Should I Rotate Crops in My Vegetable Garden?

Updated: Feb. 28, 2023

Crop rotation in your vegetable garden sounds like a lot of work. But it's actually an easy practice to follow.

In the earliest days of agriculture, farmers observed some crops grew better in a field where different crops grew the year before. They also learned that growing the same crops every year in the same spot often led to poorer harvests. They used this knowledge to develop crop rotation, which we can apply to our home vegetable gardens.

What Is Crop Rotation?

In the vegetable garden, practice crop rotation by changing where you plant each vegetable each season, based on the plant family they belong to. (Botanists group plants together in families based on common characteristics.) You might put sweet corn where you grew green beans the previous year, or squash where tomatoes grew.

There is no set order for crop rotation, though often I plant a legume like beans or peas where I had previously grown sweet corn. That’s because sweet corn requires a lot of nitrogen to grow well, and legumes improve soil fertility.

Why Is Garden Crop Rotation Important?

Rotating crops in a vegetable garden is important for these reasons:

Reduced insect pests and plant disease

Plant diseases and insect pests often overwinter in the soil. If you plant the same crops in the same spots every year, diseases and pests build up over time because their favorite host plants are always there.

You may notice your tomatoes always have blight, or squash bugs seem to increase each year. Planting crops in different locations slow these down.

Improved soil fertility

Different plants pull different types of nutrients from the soil, and planting the same ones in the same spots means nothing was done to replenish those nutrients. Crop rotation balances out soil fertility. Some plants, like green beans, peas and other legumes, actually add nitrogen to the soil!

How To Plan a Garden With Crop Rotation in Mind

Man's hand planting tomato plant in a bedWestend61/Getty Images

Determine which plant family a crop belongs to and avoid planting anything from that family in that spot for three to four years.

Peppers, eggplant, potatoes and tomatoes are all in the Solanaceae family of plants. All squashes, cucumbers, and pumpkins are in the Cucurbitaceae family. Cabbage, broccoli, kale and radishes are in the Brassicaceae family. So rotating peppers, squash and then cabbage over three years would work.

Keep a record, perhaps in your garden journal, of where you planted each vegetable each year. Use this to plan next year’s garden. Several years of record-keeping will give you a good idea of how to proceed.

What if Your Garden Is Too Small for Crop Rotation?

Many gardens, including mine, are too small to rotate crops. Fortunately, other practices can help us reduce insect and disease build-up and improve soil fertility.

  • Remove vegetable plants quickly once they’ve stopped producing. Compost the healthy ones. If you see signs of disease, put them in the trash.
  • Plant green beans or peas in spots where heavy-feeding crops sweet corn were grown the year before. These add nitrogen to the soil.
  • Sow a cover crop over bare ground.
  • Observe how well your vegetables grow. If they’re struggling, consider testing your soil to see which nutrients might be lacking.

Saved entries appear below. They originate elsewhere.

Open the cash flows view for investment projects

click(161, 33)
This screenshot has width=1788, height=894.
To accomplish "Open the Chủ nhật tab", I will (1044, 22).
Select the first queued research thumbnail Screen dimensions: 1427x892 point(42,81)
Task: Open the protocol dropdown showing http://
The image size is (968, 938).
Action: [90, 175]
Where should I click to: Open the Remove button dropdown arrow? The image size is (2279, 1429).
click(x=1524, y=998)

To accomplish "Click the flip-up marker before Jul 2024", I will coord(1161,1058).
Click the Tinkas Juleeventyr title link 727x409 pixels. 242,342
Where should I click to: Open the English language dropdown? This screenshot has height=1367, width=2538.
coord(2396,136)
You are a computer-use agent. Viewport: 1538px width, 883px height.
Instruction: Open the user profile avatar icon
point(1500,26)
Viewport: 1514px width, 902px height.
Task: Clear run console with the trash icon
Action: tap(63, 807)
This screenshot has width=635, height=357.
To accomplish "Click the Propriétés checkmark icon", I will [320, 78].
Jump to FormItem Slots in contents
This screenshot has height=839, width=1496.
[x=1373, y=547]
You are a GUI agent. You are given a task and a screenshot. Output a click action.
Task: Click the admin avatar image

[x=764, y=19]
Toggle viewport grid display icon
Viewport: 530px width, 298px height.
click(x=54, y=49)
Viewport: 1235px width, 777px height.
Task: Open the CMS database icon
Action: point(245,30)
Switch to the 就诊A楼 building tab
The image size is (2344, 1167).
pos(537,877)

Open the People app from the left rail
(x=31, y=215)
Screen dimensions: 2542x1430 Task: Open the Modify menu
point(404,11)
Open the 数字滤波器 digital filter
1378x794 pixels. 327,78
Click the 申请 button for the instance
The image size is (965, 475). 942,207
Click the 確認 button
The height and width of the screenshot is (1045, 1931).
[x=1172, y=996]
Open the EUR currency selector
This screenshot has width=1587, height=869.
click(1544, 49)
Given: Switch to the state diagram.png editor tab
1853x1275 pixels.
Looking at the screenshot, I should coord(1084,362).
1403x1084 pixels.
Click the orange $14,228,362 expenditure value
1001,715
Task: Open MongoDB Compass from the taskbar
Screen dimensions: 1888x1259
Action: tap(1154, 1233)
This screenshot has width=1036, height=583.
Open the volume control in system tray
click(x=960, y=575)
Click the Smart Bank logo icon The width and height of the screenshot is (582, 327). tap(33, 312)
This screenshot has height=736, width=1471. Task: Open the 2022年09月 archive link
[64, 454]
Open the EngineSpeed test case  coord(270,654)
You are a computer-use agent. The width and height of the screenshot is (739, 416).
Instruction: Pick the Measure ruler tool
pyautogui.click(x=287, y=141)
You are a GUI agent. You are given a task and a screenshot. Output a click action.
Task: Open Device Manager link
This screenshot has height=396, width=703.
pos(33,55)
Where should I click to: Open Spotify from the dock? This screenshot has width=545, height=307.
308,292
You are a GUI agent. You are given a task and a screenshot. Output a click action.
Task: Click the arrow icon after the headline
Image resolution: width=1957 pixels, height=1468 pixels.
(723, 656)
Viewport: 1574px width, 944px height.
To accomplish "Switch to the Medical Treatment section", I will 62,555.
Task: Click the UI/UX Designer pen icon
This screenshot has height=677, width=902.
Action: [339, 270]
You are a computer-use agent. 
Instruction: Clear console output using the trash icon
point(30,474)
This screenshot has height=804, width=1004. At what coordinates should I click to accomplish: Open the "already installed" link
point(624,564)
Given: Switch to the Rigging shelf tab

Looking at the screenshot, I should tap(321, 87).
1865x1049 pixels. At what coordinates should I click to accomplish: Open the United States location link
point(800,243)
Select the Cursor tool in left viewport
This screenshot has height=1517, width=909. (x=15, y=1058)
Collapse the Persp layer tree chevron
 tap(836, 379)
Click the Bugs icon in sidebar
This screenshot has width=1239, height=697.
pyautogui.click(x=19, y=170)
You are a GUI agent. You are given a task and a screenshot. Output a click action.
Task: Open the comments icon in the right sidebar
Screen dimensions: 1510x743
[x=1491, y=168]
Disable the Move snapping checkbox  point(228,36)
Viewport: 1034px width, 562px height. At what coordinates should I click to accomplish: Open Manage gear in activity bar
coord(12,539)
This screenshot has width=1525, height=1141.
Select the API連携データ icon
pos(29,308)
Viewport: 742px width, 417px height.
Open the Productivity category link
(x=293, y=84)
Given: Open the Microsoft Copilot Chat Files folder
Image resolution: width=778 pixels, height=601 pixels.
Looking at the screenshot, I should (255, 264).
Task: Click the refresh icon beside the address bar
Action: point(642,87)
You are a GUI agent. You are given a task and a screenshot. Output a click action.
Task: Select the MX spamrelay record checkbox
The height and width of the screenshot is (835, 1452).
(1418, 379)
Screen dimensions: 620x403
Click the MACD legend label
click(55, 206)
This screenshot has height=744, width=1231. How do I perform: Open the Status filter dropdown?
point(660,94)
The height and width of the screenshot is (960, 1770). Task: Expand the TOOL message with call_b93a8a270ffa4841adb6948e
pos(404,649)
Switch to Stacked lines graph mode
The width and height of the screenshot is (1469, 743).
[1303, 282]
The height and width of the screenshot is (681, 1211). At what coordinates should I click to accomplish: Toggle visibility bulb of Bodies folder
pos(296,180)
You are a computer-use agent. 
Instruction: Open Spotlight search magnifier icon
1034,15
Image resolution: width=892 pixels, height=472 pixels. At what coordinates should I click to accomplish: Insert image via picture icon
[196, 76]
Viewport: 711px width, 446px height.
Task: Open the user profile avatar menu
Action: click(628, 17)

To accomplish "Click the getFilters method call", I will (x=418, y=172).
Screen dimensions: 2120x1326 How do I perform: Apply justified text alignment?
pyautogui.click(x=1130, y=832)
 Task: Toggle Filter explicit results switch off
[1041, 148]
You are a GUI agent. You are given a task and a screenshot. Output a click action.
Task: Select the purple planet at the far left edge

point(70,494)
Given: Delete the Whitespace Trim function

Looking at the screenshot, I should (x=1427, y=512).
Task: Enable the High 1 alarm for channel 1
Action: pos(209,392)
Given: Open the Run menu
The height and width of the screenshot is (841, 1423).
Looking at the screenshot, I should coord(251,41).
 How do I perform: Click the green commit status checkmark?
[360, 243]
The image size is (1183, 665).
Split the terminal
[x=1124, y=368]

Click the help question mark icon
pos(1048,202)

Can You Practice Crop Rotation in Container Gardens?

Yes, if you have several large containers.

Keep a record of what you grew in each container and plant crops from different families in them each year. Or you can replace some or all of the potting soil before replanting it.

If you’re replacing just some of the potting soil, remove at least the top six inches or so. Then add new potting soil by mixing it in with the soil still in the container.